И она подбрасывала Михаилу Федоровичу Лукину десятки вопросов, важных, срочных, требующих немедленного решения. Но один вопрос, самый главный, жизненно важный, занимал все его мысли: как сделать, чтобы армия сохранила боевую целостность, чтобы не потерялась связь со своими частями, со штабом фронта, чтобы не допустить расчленения армии противником? Все это сводилось к простым, слегка отдающим канцелярским душком словам – «не потерять управление». Вот эти три таких обычных, простых слова и были главными для генерала Лукина.
Сталкиваясь с проблемами, которые когда-то, в далекие теперь мирные годы, на учениях (а это все ушло в очень далекое прошлое – казалось, прошло не четыре месяца, а много лет) представлялись легко разрешимыми, Лукин думал: «Гладко было на бумаге, да забыли про овраги, а по ним ходить…» И вспоминал не только чужие, но и свои ошибки и просчеты.
И как ни трудно было поддерживать часто прерывающуюся связь со своими частями и со штабом фронта, все же штаб 19-й армии и командующий сохраняли и осуществляли управление войсками, отражавшими атаки немцев. И хотя самый трудный вид боя – отход, а он труден и опасен потому, что, отступая, можно на своих плечах нести противника за собой, отход войск 19-й армии совершался организованно, без паники. Тащить противника на своих плечах здесь, под Вязьмой, было особенно опасно – он рвался к Москве.
Седьмого октября утром в тылу армии на высоком берегу реки Вори, где проходило глоссе Вязьма – Ржев, разведка обнаружила немецкие танки. Это были танки 7-й дивизии 3-й танковой армии Гота, совершившие глубокий прорыв на соединение западнее Вязьмы с дивизиями 4-й танковой армии Геппнера с целью окружить наши войска.
Если бы в руки Лукина могло попасть донесение командира 7-й танковой дивизии немцев: «Натиск Красной Армии в направлении Сычевки такой сильный, что я ввел последние свои силы. Если этот натиск будет продолжаться, мне не сдержать фронта и я буду вынужден отойти».
Но даже если бы советское командование знало, что немцы уже выдыхаются, армия. Лукина и войска других армий, сражавшихся под Вязьмой, сделать больше того, что они уже сделали, не смогли бы – они были обескровлены беспрерывными боями, у них кончались боеприпасы, люди падали просто от усталости.
И все время шел и шел дождь…
Рядовой ополченского батальона Феликс Мартынов, захвативший в плен оберлейтенанта Экснера, обещанной полковником Масловым медали получить не успел…
На войне происходят события, разные по своей значительности. Об одних потом историки напишут целые тома, о других даже и не упомянут нигде, разве только после войны бывалый солдат, воротясь домой и сидя летним, тихим вечером на завалинке с другом-фронтовиком, вспомнит:
– А вот у нас был случай…
Но независимо от масштаба той или иной операции, от значимости для общего хода, в каждом из них участвовали люди, и для них эта операция – будь то прорыв неприятельского фронта и выход армии на оперативный простор, или бой за высоту, или взятие населенного пункта из семи домов – всегда событие очень важное, иногда последнее в их жизни.

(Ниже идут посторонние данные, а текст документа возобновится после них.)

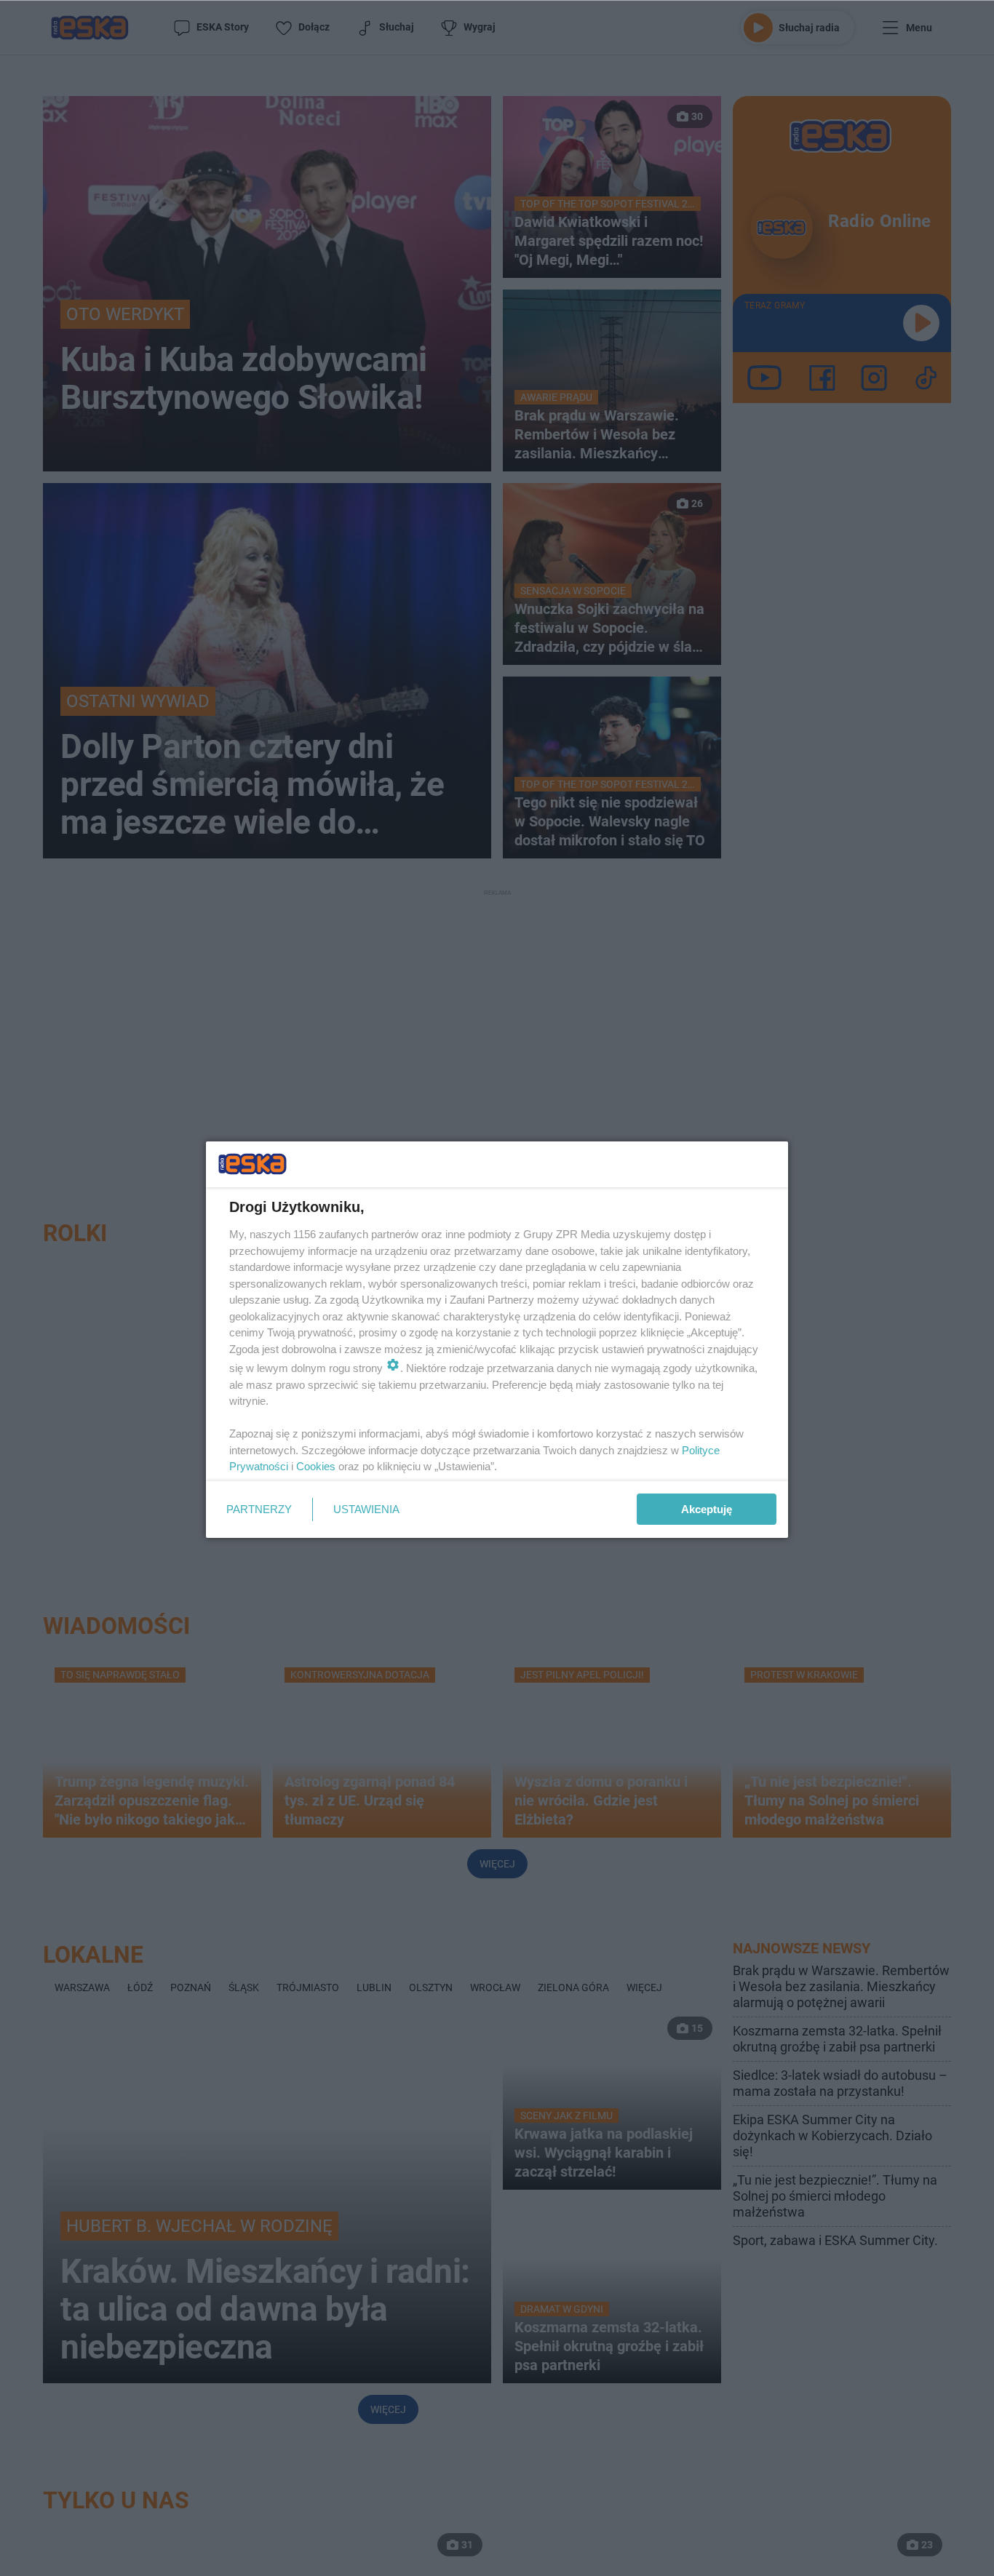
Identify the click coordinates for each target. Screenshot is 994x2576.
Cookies (315, 1466)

И в любом, даже самом малом деле на войне – всюду нужно умение, храбрость, воля к победе и твердость характера, а самое главное, любовь к своей Родине, которая по-настоящему воодушевляет на подвиг, дает ясное понимание того, что если и придется погибнуть, то за правое дело.
Вот об этом – о том, что всякий подвиг во имя Родины священен, о любви к Родине, к народу, к партии и вел разговор политрук Александр Сергеевич Соломенцев с красноармейцами 2-й роты ополченского батальона.

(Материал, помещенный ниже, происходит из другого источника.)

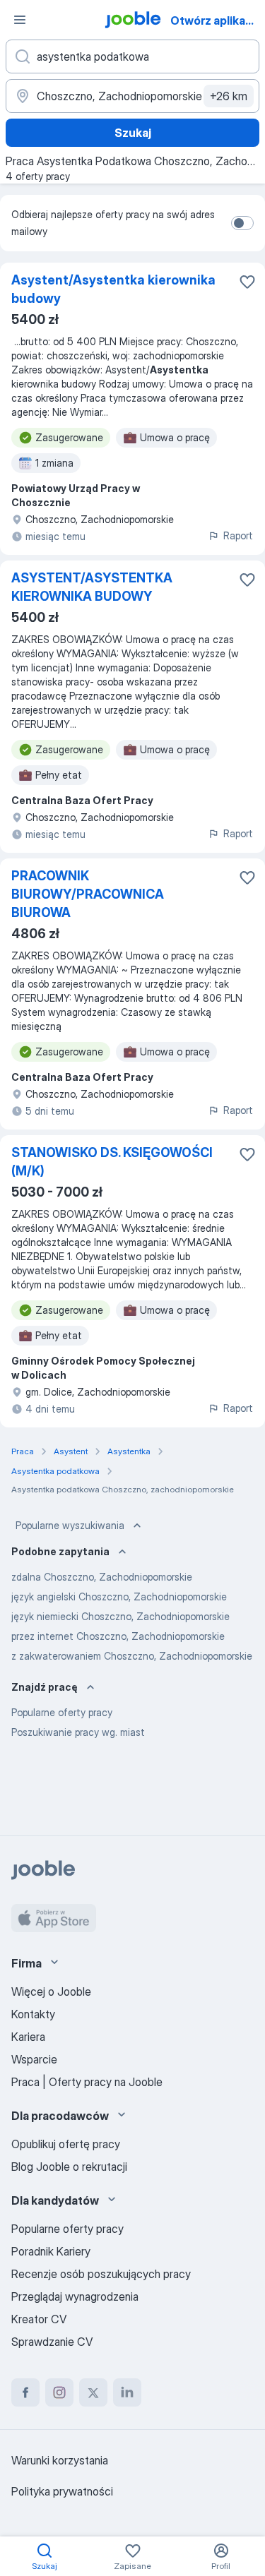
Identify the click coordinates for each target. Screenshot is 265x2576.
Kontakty (33, 2014)
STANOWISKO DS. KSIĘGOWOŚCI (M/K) (112, 1161)
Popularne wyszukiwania (70, 1525)
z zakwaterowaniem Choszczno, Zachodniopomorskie (131, 1656)
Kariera (28, 2037)
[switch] (242, 223)
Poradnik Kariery (50, 2251)
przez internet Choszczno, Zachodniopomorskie (118, 1636)
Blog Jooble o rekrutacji (69, 2166)
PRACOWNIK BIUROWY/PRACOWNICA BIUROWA (87, 894)
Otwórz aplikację (216, 20)
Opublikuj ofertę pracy (65, 2144)
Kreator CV (38, 2319)
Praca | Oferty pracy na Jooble (87, 2082)
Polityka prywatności (62, 2491)
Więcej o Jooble (51, 1991)
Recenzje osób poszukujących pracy (101, 2274)
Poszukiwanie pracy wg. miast (78, 1732)
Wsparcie (34, 2059)
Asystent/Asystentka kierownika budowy (113, 289)
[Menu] (20, 20)
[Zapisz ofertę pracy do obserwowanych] (247, 281)
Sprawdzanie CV (52, 2342)
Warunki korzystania (59, 2460)
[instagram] (59, 2392)
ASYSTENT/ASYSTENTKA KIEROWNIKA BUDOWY (91, 587)
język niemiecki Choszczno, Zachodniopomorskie (120, 1616)
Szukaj (132, 133)
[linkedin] (127, 2392)
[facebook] (25, 2392)
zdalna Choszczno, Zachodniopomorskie (101, 1577)
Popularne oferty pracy (61, 1712)
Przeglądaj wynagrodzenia (75, 2296)
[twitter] (93, 2392)
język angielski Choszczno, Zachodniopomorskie (119, 1596)
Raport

Удивительный человек был политрук Соломенцев – уже немолодой, лет за сорок пять, коммунист, вступил в партию, когда войска Михаила Фрунзе готовились к штурму Уфы, – в июле 1919 года. И тогда, оказывается, было принято вступать в Коммунистическую партию перед боем и писать заявление: «В случае чего считайте меня партийным».
В гражданской жизни профессия у Соломенцева была самая что ни на есть мирная – заведовал районным отделом благоустройства. В ополчении он стал политруком.

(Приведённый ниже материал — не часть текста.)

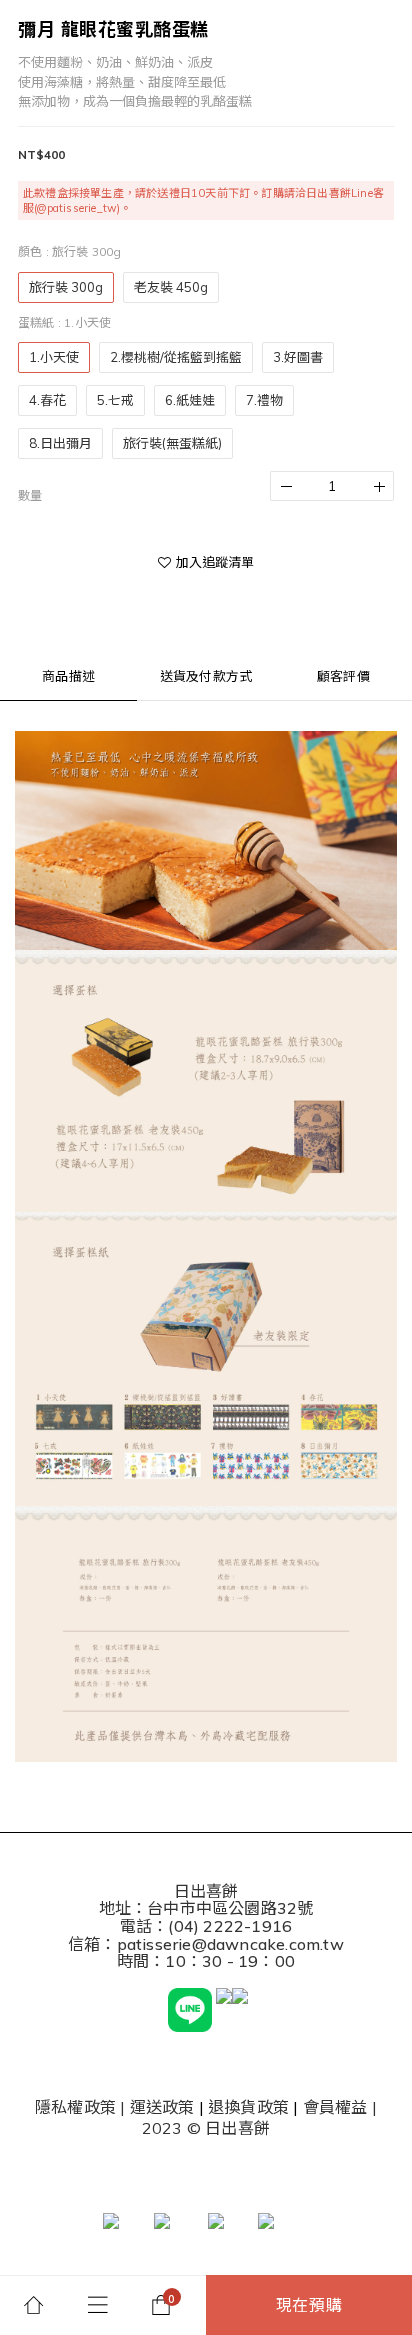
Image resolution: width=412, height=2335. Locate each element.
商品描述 (68, 676)
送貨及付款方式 (206, 676)
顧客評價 (343, 676)
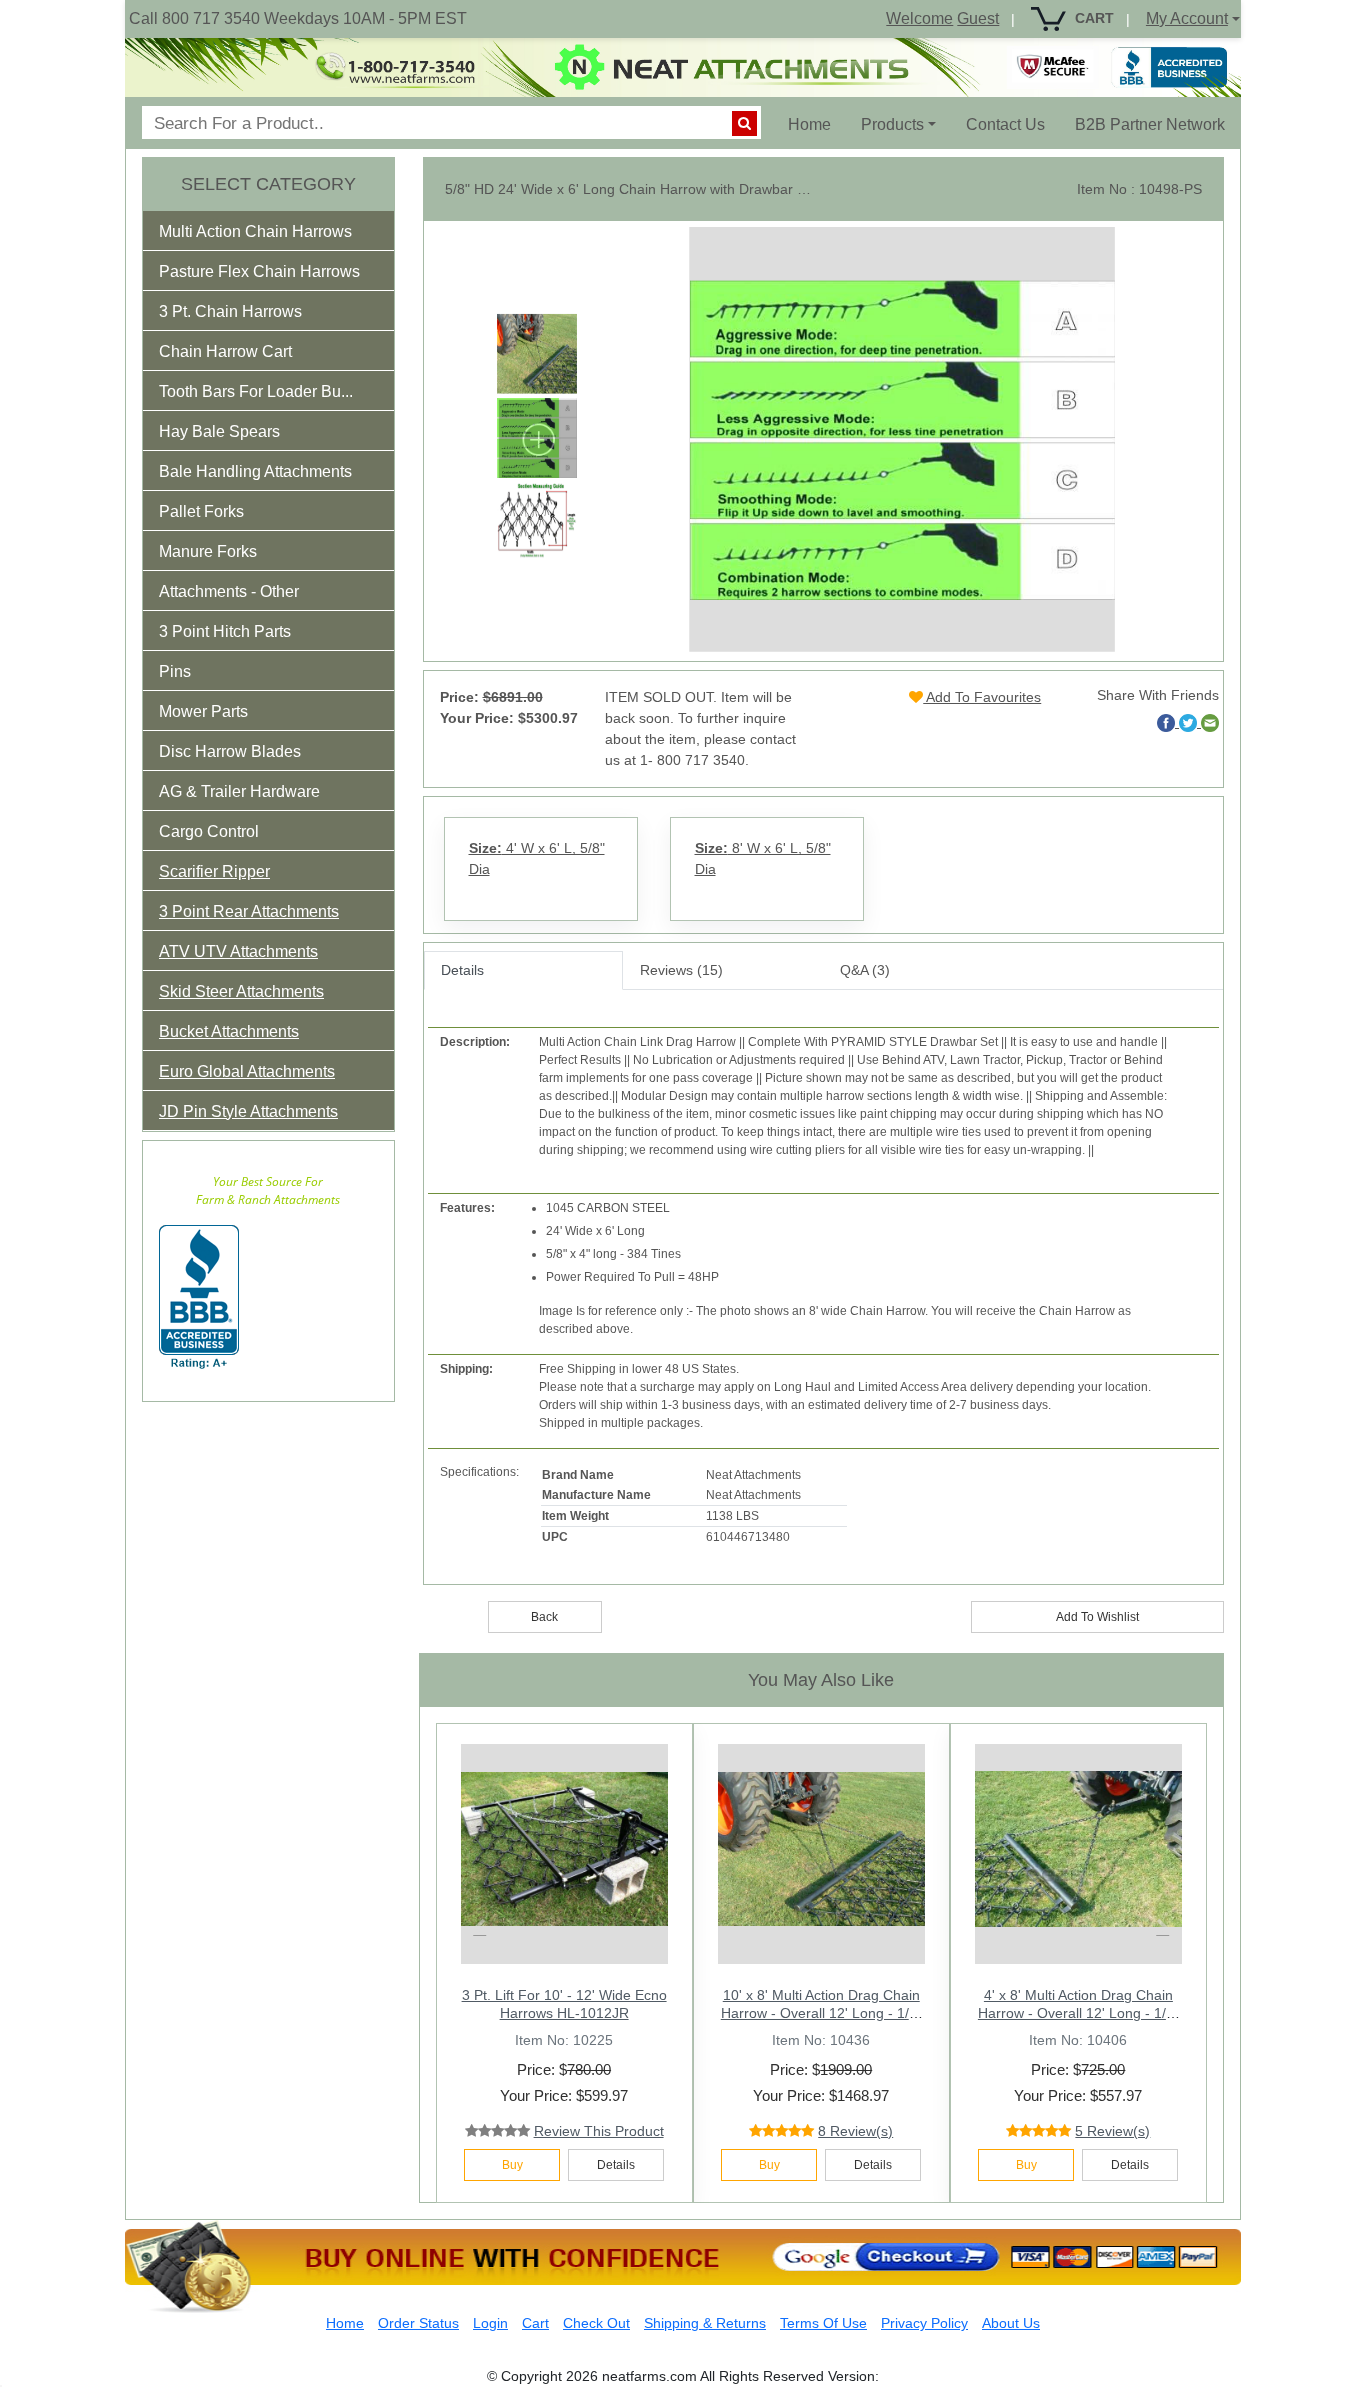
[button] (269, 235)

Когда произносят это сложносокращенное слово, оно воспринимается прежде всего как название должности. Иное дело, если его произнести полностью: политический руководитель!
Наверное, потому, что батальон был ополченский, к политруку многие обращались по-штатски:
– Товарищ Соломенцев!
Слушать его любили. То ли голос у него был какой-то особенный, то ли манера говорить задушевная, но других проводящих беседы на ту же тему слушать, конечно, слушали, но формально, соблюдая дисциплину. Соломенцева же слушали с удовольствием.
Обороняемый батальоном участок был тихим. Видимо, поэтому командование и поставило сюда ополченцев, подкрепив их справа и слева уже обстрелянными подразделениями.
Но на третий день тишина кончилась: гитлеровцы после короткой, но сильной артиллерийской подготовки пытались пробить тут брешь в нашей обороне.
День выдался тяжелый. В лощинке, на берегу безымянной речки, остались догорать три немецких танка. Густой, темно-синий дым долго стелился по низинке. Пахло, как в деревенской кузнице. Когда дым рассеялся, стали видны трупы в серых мундирах. Один лежал совсем близко, метрах в двадцати, можно было рассмотреть проношенные подметки.
– И батальон понес потери. Две были особенно горькими – погибли командир батальона капитан Кирпичев и ополченец художник Петр Александрович Минаев.
Но окопы ополченцев были словно заколдованные – немцы успеха так и не добились, хотя пытались пробиться тут за три дня раз семь.
– Они, конечно, опять полезут, – тихо говорил Соломенцев. – Вот какое положение. Они не могут не лезть, а мы не можем отойти. – Он неожиданно сменил тему разговора: – Знаете, о чем я сейчас мечтаю? Попаду домой в Москву и обязательно сразу в Сандуны. Мы всегда втроем ходили: я, главный бухгалтер Котов и цветовод Жихарев.
Послышался гул танков.
– Идут, – спокойно сказал Соломенцев. – Давайте, товарищи, работать.
Головная низкопосаженная машина Т-IV шла ходко, споро. Ее низкая, приплюснутая башня с длинноствольной пушкой молчала, словно ожидая, когда откроют огонь советские солдаты.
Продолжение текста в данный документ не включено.